Davis and Bowers will continue to lead the lineup and consider anything under 9.950 an off day, and Danielle Sievers seems to have secured herself lock status in this group if her championship-season performance last year is anything to go by, scoring nothing less than a 9.900. At this point, put her in the same Weekly Necessity category as Smith and Levasseur.

Trautman came into the lineup for Thomas on bars at nationals last year, and while her bars scores haven’t typically been as necessary as her scores on the other events in her career, you’d have no problem with Trautman going on bars any time she is available. Buttttt, there will be others knocking on the door. Faith Torrez should make a good push for this lineup, and Danae Fletcher went as high as 9.925 in her three looks last season, so the returners from last season’s final lineup won’t be able to let up. And by let up, I mean get a score with a 9.8 in it. Yuck. 

BEAM

2022 Event Ranking: 3

Lineup locks: Ragan Smith, Katherine Levasseur, Audrey Davis, Olivia Trautman, Faith Torrez
Lineup options: Jordan Bowers, Jenna Dunn, Ava Siegfeldt, Caitlin Smith, Meilin Sullivan

The single most important score that Oklahoma loses from last season on any event is Carly Woodard’s beam, and on the flip side of that, the single most important campaign to undertake this season is Operation Get Jordan Bowers In This Lineup. Bowers has the gymnastic ability to get 10s on this event but lost her spot in the beam lineup halfway through last season after a spate of misses and 9.7s. Oklahoma’s highest potential beam lineup—the one that can jump up from 3rd in the beam rankings—would have Bowers in it, and probably also Faith Torrez, who has the difficulty as well as the extension to match the Oklahoma legacy on this event.

If both of them do come into the 2023 beam lineup, they could join the top four returning scores from Smith, Levasseur, Davis, and Trautman for a very convincing beam six. That would leave Jenna Dunn out in the cold, who has been a reliable fixture in this lineup for two whole seasons and should be considered an equivalent option to most of the other returners, but we’re trying to cram seven people into six spots here. Dunn went lower than 9.850 only once last season and hit every routine, so the consistency argument could play for her again, as it did in 2022.
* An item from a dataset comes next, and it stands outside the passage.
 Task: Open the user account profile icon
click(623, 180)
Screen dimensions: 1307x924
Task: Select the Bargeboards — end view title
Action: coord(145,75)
Beyond that, most of this roster has beam. I’d want to see what Ava Siegfeldt brings, Meilin Sullivan went once last season, and there are a couple beam specialists in that sophomore class who haven’t seen competition yet, but the question is whether there will be any room for them to bust in.

FLOOR

2022 Event Ranking: 5

Lineup locks: Ragan Smith, Jordan Bowers, Faith Torrez, Ava Siegfeldt, Danielle Sievers
Lineup options: Olivia Trautman, Danae Fletcher, Bell Johnson, Audrey Davis, Caitlin Smith

For a second straight year, floor proved Oklahoma’s lowest-ranked event in 2022. So while 5th isn’t bad and the team did find its competitive 49.6 floor scores in the second half of the season, OU will also remember that 49.1875 from the national championship that made things…interesting…and will search for ways to rectify that in 2023. Both Faith Torrez and Ava Siegfeldt should provide worthwhile options in that regard given their tumbling history, and floor’s status as Oklahoma’s most improvable event in 2023 hinges on getting both of them into the lineup. Torrez didn’t go under 9.700 on floor in the entire 2022 L10 season, which is basically the equivalent of not going under 9.9 in NCAA.  

Expect Jordan Bowers and Ragan Smith to return to the end of the floor lineup for big scores, and of course Olivia Trautman would be a lock for this lineup if available because it may actually be her best event, but her floor has been drastically limited through injury and she did not compete floor at all in 2022. So at this point, she’s part of the ideal lineup, but you can’t really count on it. Danielle Sievers, meanwhile, joined the floor lineup midway through the 2022 season and immediately secured her spot, while Danae Fletcher showed great glimpses going as high as 9.975 and Bell Johnson was the unsung hero of the lineup for frequent 9.900s, especially in early meets when not all the best options were available. You wouldn’t be surprised by any of them, but it probably won’t be all of them.